Transition metal tetraperoxide complexes are coordination complexes with the formula [M(O2)4]^{n-}|. They all feature 8-coordinate metal centers with four side-bonded peroxide ligands. The O–O distances, which are near 150 picometers, indicate O2(2-). They are prepared by reaction of the metal oxides with an alkaline solution of hydrogen peroxide.

==Examples, by triad==
Titanium peroxide complexes have long been the basis of a colorimetric test for peroxide. The orange salts M′4[M(O2)4] are known for M′ = Li, Na, K.

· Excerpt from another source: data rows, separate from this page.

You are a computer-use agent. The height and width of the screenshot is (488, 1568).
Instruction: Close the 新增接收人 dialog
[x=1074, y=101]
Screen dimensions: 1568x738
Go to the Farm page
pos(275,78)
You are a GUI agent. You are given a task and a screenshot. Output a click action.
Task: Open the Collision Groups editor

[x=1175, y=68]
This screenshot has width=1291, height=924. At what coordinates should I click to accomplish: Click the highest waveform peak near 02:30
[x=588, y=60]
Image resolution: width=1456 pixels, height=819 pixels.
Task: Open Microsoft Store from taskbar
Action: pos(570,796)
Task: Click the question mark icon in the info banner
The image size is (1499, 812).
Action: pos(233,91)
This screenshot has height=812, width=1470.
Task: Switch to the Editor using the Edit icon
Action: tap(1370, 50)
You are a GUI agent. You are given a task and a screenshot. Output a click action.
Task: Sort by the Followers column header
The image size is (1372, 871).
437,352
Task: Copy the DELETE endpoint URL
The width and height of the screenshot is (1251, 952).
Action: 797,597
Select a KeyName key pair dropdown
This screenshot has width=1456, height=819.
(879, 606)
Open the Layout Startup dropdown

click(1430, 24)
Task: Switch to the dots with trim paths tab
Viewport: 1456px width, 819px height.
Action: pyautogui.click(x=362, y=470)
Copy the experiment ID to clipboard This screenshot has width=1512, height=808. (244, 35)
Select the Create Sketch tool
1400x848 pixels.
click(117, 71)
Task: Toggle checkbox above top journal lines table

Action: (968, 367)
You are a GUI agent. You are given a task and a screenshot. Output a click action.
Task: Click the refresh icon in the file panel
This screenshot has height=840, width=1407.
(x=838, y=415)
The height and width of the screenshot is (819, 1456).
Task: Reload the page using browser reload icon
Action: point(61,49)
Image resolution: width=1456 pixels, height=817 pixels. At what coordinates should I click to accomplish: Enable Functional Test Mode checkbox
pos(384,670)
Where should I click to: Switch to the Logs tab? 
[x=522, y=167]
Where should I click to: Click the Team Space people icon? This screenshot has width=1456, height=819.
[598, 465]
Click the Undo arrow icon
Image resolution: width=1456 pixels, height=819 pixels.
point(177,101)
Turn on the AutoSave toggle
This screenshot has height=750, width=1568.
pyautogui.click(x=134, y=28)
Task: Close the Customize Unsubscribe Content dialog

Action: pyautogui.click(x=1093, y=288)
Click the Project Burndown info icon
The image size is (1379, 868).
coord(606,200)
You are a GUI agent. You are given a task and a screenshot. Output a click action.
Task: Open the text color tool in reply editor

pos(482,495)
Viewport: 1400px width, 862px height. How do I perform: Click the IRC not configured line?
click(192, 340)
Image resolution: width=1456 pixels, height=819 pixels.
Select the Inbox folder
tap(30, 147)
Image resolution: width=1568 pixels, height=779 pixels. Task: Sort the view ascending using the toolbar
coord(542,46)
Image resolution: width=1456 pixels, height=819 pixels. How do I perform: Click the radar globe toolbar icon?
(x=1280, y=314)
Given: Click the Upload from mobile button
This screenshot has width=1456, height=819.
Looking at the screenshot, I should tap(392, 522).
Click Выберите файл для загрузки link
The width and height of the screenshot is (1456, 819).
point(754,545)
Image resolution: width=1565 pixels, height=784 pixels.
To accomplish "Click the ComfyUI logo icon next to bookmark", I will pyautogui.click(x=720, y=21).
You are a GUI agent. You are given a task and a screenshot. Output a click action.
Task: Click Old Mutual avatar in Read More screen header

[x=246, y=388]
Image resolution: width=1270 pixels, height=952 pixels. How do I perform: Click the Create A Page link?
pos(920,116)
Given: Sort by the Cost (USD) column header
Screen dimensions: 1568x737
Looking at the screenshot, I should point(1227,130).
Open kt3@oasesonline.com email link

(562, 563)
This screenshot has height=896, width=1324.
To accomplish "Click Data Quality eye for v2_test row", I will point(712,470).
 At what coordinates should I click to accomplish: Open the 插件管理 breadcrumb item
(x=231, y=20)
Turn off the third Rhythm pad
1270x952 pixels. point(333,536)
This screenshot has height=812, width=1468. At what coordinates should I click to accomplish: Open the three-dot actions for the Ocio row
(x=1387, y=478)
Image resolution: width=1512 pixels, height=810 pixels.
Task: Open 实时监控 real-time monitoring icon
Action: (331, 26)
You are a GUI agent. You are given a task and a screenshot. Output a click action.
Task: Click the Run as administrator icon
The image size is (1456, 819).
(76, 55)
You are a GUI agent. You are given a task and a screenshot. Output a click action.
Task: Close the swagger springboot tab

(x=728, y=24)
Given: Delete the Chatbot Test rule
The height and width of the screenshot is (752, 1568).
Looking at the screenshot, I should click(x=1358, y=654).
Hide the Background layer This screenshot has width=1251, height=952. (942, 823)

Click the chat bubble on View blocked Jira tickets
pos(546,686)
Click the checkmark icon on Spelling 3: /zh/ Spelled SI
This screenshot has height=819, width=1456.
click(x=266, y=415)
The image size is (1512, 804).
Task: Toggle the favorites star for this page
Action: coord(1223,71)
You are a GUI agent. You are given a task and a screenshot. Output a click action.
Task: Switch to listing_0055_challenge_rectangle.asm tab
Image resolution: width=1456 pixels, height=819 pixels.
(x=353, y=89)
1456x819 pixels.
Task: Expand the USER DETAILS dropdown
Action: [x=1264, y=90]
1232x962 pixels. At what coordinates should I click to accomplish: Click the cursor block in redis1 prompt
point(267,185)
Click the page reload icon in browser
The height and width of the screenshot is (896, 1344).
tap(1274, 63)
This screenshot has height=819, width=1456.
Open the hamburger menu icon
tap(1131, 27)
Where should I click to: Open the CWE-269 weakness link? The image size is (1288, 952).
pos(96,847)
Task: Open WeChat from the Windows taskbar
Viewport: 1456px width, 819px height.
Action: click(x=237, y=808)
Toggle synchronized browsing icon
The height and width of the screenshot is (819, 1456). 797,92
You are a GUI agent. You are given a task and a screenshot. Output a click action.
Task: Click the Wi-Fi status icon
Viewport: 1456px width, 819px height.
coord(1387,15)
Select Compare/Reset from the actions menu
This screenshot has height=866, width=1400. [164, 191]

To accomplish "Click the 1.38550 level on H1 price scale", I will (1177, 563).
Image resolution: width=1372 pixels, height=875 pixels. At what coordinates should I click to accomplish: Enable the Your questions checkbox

Tetraperoxides of the vanadium triad are well established; all feature metals in their highest oxidation states. Salts of vanadium(V) tetraperoxide trianion, which is blue, have been known since the 19th century resulting from investigations of the reaction of hydrogen peroxide with vanadium pentoxide. The salts Rb3[Nb(O2)4] and K3[Ta(O2)4] (colorless) have also been verified by X-ray crystallography.

Among the tetraperoxides of the group 6 metals, [Cr(O2)4](3-) features d^{1} Cr(V). The metal centers in all other tetraperoxides have the d^{0} electronic configuration. Many salts are known. Early evidence for polyperoxides of Mo and W was obtained by Raman spectroscopy, which is sensitive to the O-O vibration near 800 cm^{−1}. This work was followed by crystallographic confirmation of the alkali metal salts of [Mo(O2)4](2-) and [W(O2)4](2-), which are red and yellow, respectively.